There is a special emphasis on cultivating an emotional bond between the child and the therapist, so interpersonal exchanges and joint activities are conducted within a positive affect-based context. (Rogers refers to this as “finding the smile.”)
Although the intervention is led by a therapist, Dawson stressed the importance of parental involvement, a core feature of ESDM.
“Parents are taught these strategies from the get-go,” she said, “so they’re using them at home — in the context of every interaction, they’re using strategies so that each interaction can be an opportunity for learning.”
The results of the first randomized controlled trial (RCT) of ESDM, which compared it with a group of other interventions available in the Seattle area (the community intervention, or “treatment as usual” group), were quite positive. Although the number of hours invested in each intervention group was nearly the same, one year of ESDM intervention had a significant positive effect on IQ and receptive language. Similar effects were seen in adaptive behavior: Whereas those in the ESDM group mostly kept up with their nonautistic peers or fell slightly behind, the community intervention group fell further and further behind as the trial progressed.
Brain imaging studies confirmed the physiology behind these cognitive and behavioral gains: The ESDM group showed faster responses to faces than objects (in autism — and the community intervention group — the opposite was true), and spectral analysis of EEG signals revealed that cortical activation was much greater in response to faces than objects in the ESDM group, as it is in typical children.

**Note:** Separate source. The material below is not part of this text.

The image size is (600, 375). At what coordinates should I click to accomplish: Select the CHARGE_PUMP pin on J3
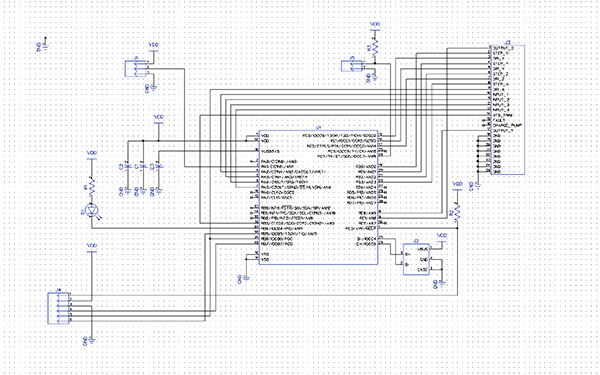[x=508, y=125]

After the two-year RCT was complete, Dawson and her colleague, Annette Estes at the University of Washington, continued to follow up with the children; she found that, from ages four to six, kids who had received ESDM required about half the number of hours of intervention as their community treatment counterparts did. At age six, they showed reductions in many of the core and associated symptoms of autism.
Despite these positive results, Dawson said that some insurance companies and health-care policymakers want to see more data before they agree to pay for these kinds of interventions. While Dawson now tackles these issues from a policy side through her role at Autism Speaks, Rogers has been leading another larger RCT to gather more insight into the efficacy of ESDM. This second clinical trial has been completed since Dawson’s address, and the initial results will be presented later this year.

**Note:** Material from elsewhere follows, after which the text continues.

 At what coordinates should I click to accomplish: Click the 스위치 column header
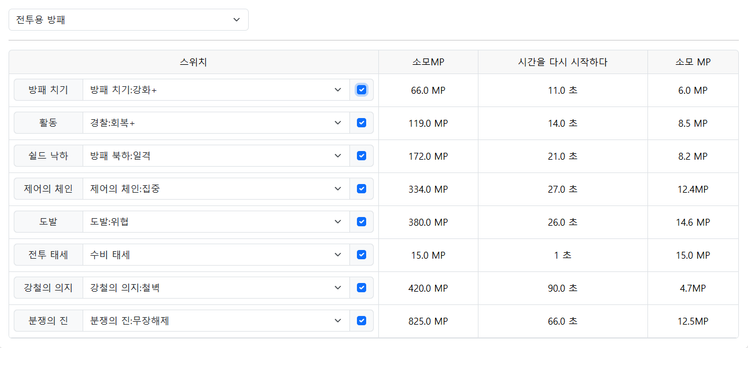pos(193,62)
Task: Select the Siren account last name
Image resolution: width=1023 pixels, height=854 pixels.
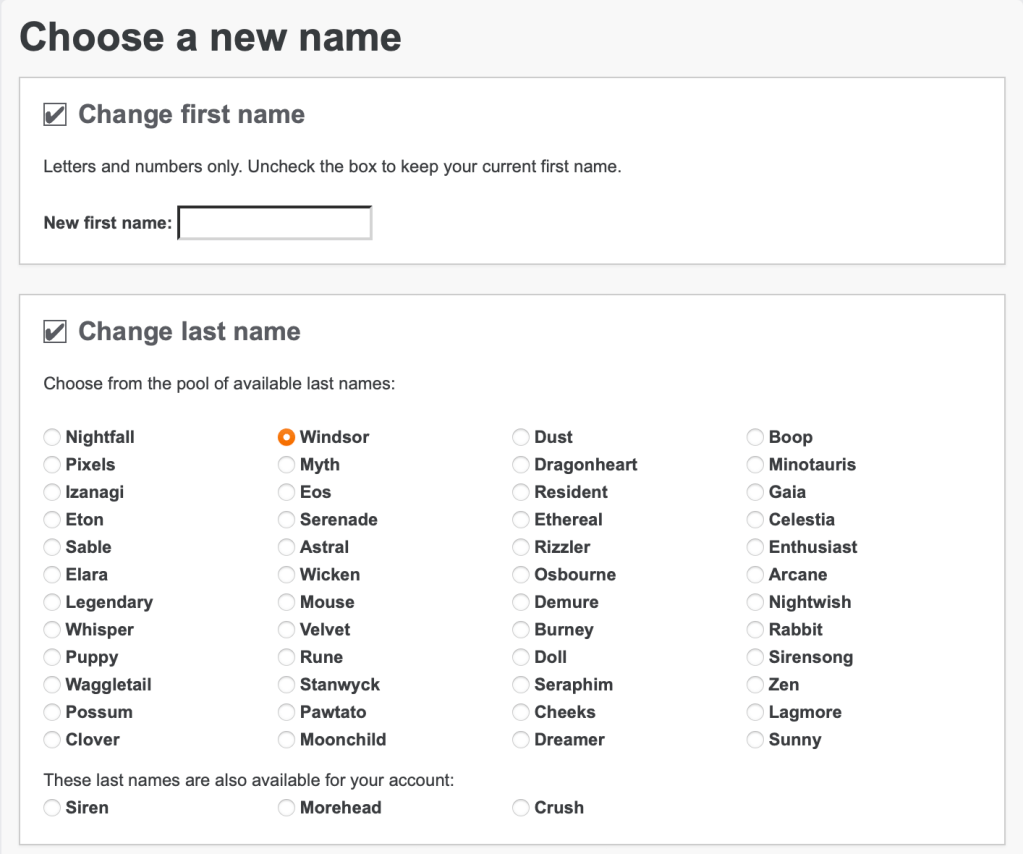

Whether these findings will be persuasive enough for all insurance companies remains to be seen, but Dawson is optimistic about the potential of early interventions like ESDM.
“When we provide these interventions,” she said, “we can alter the pattern of early brain development and offer children the best possible outcomes, and I think that’s pretty exciting.”
References and Further Reading:
Dawson, G., Jones E. J., Merkle, K., Venema, K., Lowy, R., Faja, S., . . . Webb, S. J. (2012). Early behavioral intervention is associated with normalized brain activity in young children with autism. Journal of the American Academy of Child and Adolescent Psychiatry, 51, 1150–1159.